Vernacoliere a rischio chiusura, l’appello di Cardinali: “Servono 5.000 abbonamenti in più”. “Più che rischiare di chiudere, rischiamo di finire nel calderone della disattenzione generale, dell’abitudine di non leggere e non riflettere –ha affermato Cardinali-. E’ in crisi la fruizione della satira e di tutto ciò che può aiutare a riflettere e capire. Oggi si ascolta la battutina e si ride ma finisce lì, i nostri politici poi sono i primi buffoni quindi hanno depotenziato la satira. Oggi si va avanti per piccoli proclamini, c’è lo sberleffo dell’attenzione, della riflessione, fatto come offesa alla ragione altrui. Ma è regola del potere che tanto meno i sottoposti ragionano, tanto meglio è per il potere. Abbiamo bisogno di solidarietà concreta per andare avanti, con 27 euro ci si abbona al Vernacoliere.
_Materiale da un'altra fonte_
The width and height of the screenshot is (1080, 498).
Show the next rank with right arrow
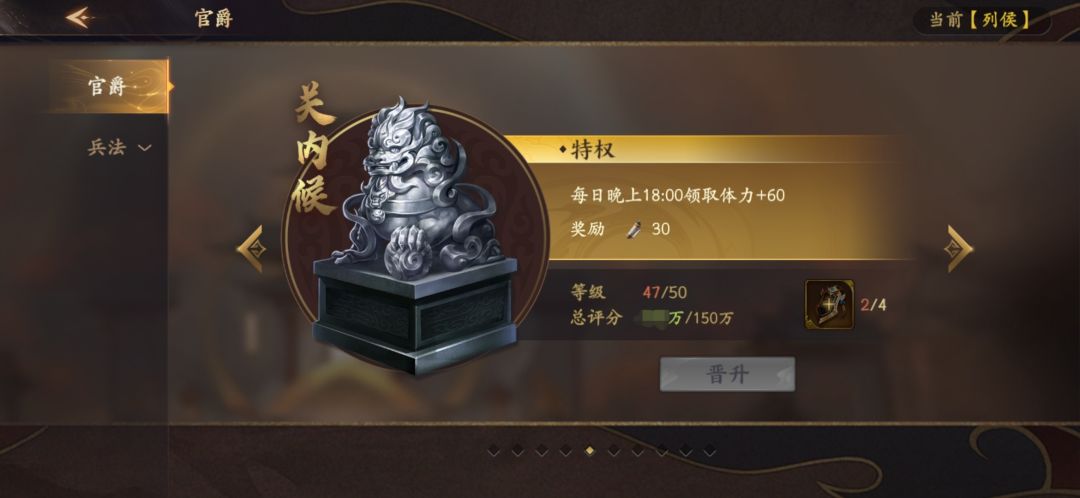(958, 249)
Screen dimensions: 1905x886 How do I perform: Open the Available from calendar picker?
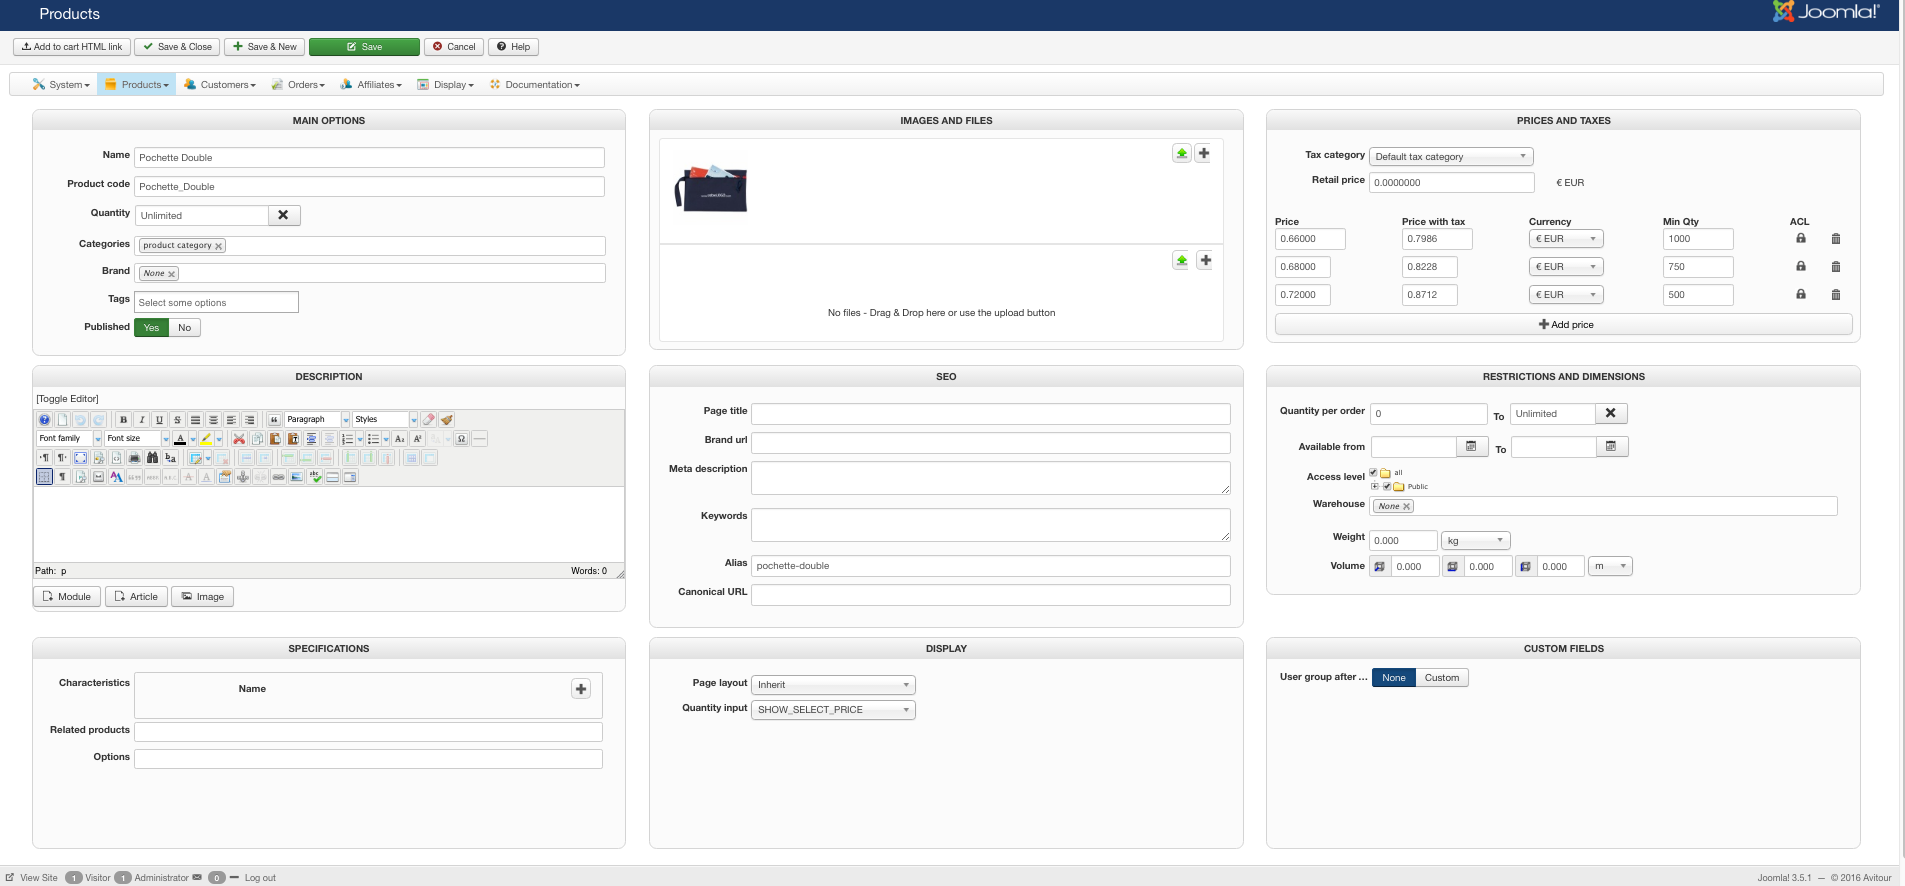tap(1470, 447)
Tra i primissimi abbonati c’è stato il sindaco di Livorno, si è abbonato subito anche Vauro. Nei primi due giorni dopo l’appello abbiamo fatto 400 abbonamenti”.
Sulle querele ricevute negli anni. “Nel corso degli anni di querele ne abbiamo avute tante, di processi pochissimi. Specialmente in campo religioso. Una volta, quando ci fu l’elezione di Ratzinger, scrissi: “Era meglio un papa pisano almeno si rideva un po’… C’ha la ghigna a tedesco”. Fummo denunciati per istigazione all’odio razziale. Ovviamente la procura non diede seguito alla denuncia”.
Sulle vignette di Charlie Hebdo su Maometto. “Io non condivido come contenuti certe vignette di Charlie Hebdo, ma non per queste le censurerei. Mi sembra una vis polemica che esula dal contenutismo, dal ragionamento. Noi quando facciamo battute sulla Chiesa hanno un senso, partono da un fatto d’attualità. Io che sono agnostico, non mi permetterei mai di offendere Gesù, rispetto, ma desidero che anche gli altri rispettino la mia libertà di coscienza. Una volta quando un collaboratore famoso mi propose una tavola, aveva messo sopra una defecazione umana un’ostia, io gli impedì di pubblicarlo spiegandogli che esiste il comune senso religioso. Dopo una mezzoretta lo convinsi. Non occorre andare ad offendere certi sentimenti, quando non c’è un motivo particolare. La satira si propone come invito alla riflessione, altrimenti è solo un fatto sporadico”.